Perusahaan lain yang memiliki sejarah panjang adalah PT Semen Indonesia (Persero) Tbk. Pabrik semen pertama di Indonesia didirikan oleh pemerintah Hindia Belanda pada tahun 1910 di Indarung, Padang, dengan nama NV Nederlands Indische Portland Cement Maatschappij. Hingga kini, Semen Indonesia tetap menjadi pemain utama dalam industri semen di tanah air.

Tak ketinggalan, PT Aneka Tambang (Persero) Tbk atau Antam juga memiliki akar sejarah yang kuat. Perusahaan ini berawal dari pembentukan perusahaan tambang emas Jepang di Pongkor pada tahun 1930, yang kemudian dinasionalisasi menjadi PT Aneka Tambang pada tahun 1968. Sejarahnya terkait erat dengan eksploitasi sumber daya alam Indonesia.

Sektor perbankan pun tak luput dari deretan perusahaan tua ini. PT Bank Mandiri (Persero) Tbk, meskipun bentuknya saat ini merupakan hasil merger, memiliki akar dari Bank Mandiri yang didirikan pada tahun 1895 oleh pemerintah Hindia Belanda. Sejarahnya mencakup berbagai bank pemerintah yang kemudian melebur menjadi satu institusi besar.

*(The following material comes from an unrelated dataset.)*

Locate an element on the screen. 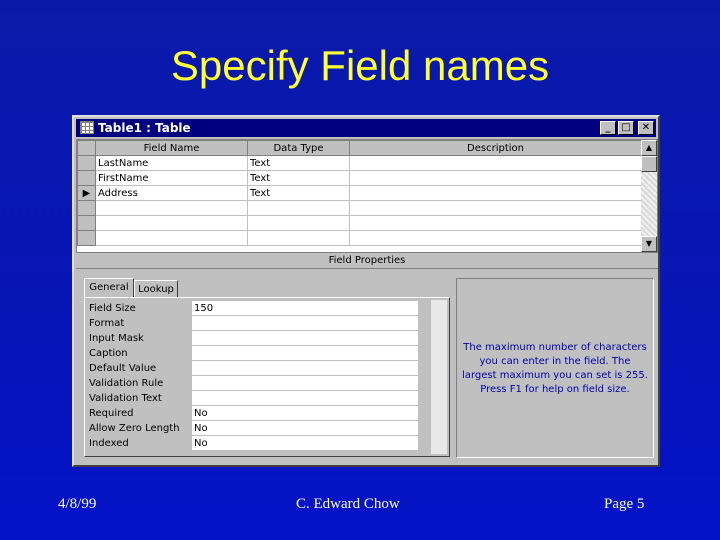  field-name-cell: Address is located at coordinates (172, 193).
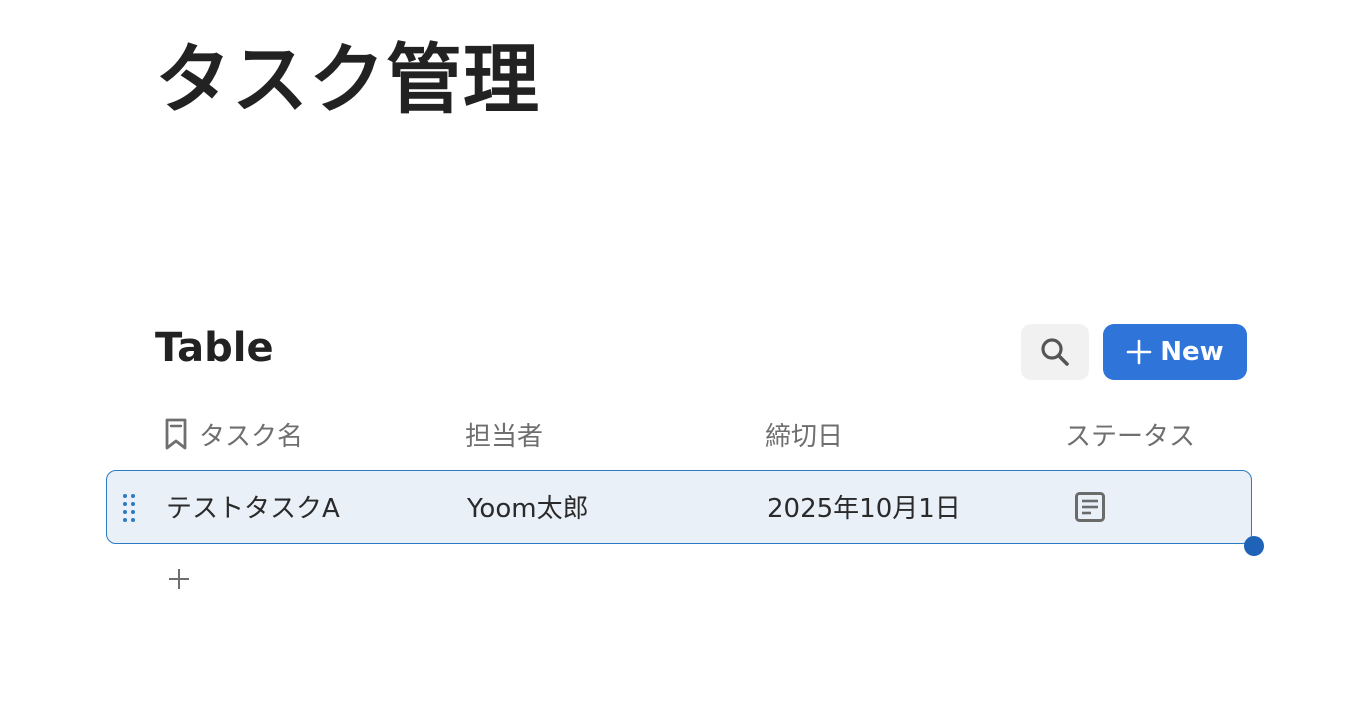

PT Pertamina (Persero) juga menjadi contoh lain dari ketahanan bisnis. Akar perusahaan minyak dan gas ini dapat ditelusuri kembali ke masa pendirian perusahaan perminyakan Belanda, BPM (Bataafsche Petroleum Maatschappij) pada tahun 1883. Setelah melalui berbagai proses nasionalisasi dan reorganisasi, Pertamina menjadi tulang punggung energi nasional.

Selain nama-nama besar di atas, beberapa perusahaan lain yang juga tercatat lahir sebelum kemerdekaan antara lain PT Jasa Marga (Persero) Tbk yang berawal dari pembangunan jalan tol di era kolonial, serta PT Pupuk Indonesia (Persero) yang memiliki sejarah panjang dalam industri pupuk nasional. Ketahanan dan adaptasi mereka mencerminkan kemampuan industri Indonesia untuk bertahan dalam berbagai kondisi.

Keberadaan perusahaan-perusahaan ini menjadi bukti bahwa fondasi ekonomi Indonesia telah dibangun jauh sebelum negara ini berdiri. Kisah mereka memberikan pelajaran berharga tentang pentingnya inovasi, adaptasi, dan manajemen yang kuat dalam menghadapi tantangan zaman, serta menjadi inspirasi bagi generasi pengusaha selanjutnya.